■ Problems and tasks
**A.** Decide whether each statement below agrees with the Sony HDR-TG1 forum thread: (i) the poster's camera lets the menu be switched to English, (ii) the poster's dad found the camera after someone left it in his cab, and (iii) the reply says a language setting is supposed to be somewhere in the settings. Answer yes or no for each, quoting the words of the thread that decide it.
**B.** Carry on the Sony HDR-TG1 forum thread, starting right after its final post.

# Sony HDR-TG1 Japanese version hack or anything to change to english?



## xxknivesxx (May 13, 2009)

http://www.reviewzine.com/sony-hdr-tg1-review-user-manual

that's what i have, BUT i have the Japanese version.. it does not support changing language to English or menu to English.. 
is there anything i can possibly do to switch this camera to English other than learning Japanese? :[


----------



## thedarkwolf25 (Apr 5, 2009)

Doesn't sound like it, how did you come by a japanese one anyways?


----------



## xxknivesxx (May 13, 2009)

D:
My dad found it, he drives the cab and someone left it and nobody has been looking for it the past couple weeks so im guessing we're just gonna keep it or something.. but we can't use it either because its japanese.


----------



## thedarkwolf25 (Apr 5, 2009)

The only thing that might work is screwing with all the settings, there is supposed to be a language setting in there somewhere.

■ Input data
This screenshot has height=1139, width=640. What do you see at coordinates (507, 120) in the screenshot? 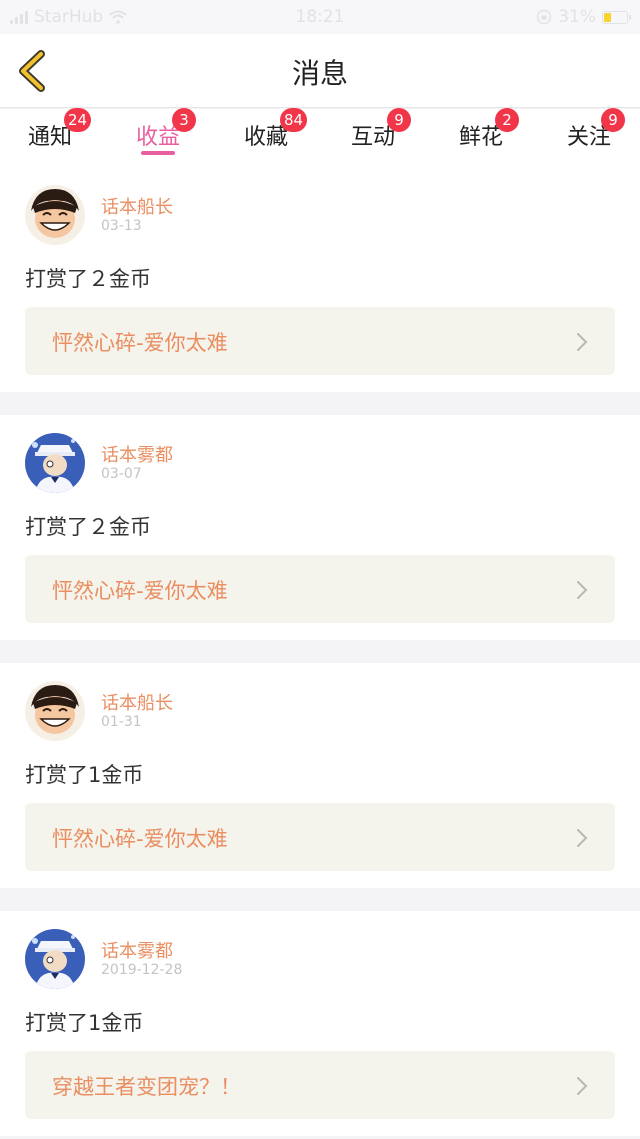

■ Responses per task
**A.**
(i) No: "it does not support changing language to English or menu to English"
(ii) Yes: "My dad found it, he drives the cab and someone left it"
(iii) Yes: "there is supposed to be a language setting in there somewhere"

**B.**
----------



## spitfireap (May 22, 2009)

I just bought this camcorder at Bic camera in Tokyo. There is no English support in the menus which sadly is pretty much the standard with Sony products in Japan (not the case with other manufacturers thankfully). I don't know of any way to get around this other than to download the English manual and memorize the menus in English and navigate that way. Or learn Katakana (which is pretty easy) and be able to read about 50% of the menus (Katakana is the writing form used for words from other languages but most are words taken from English). If I find another way around this I'll post a reply.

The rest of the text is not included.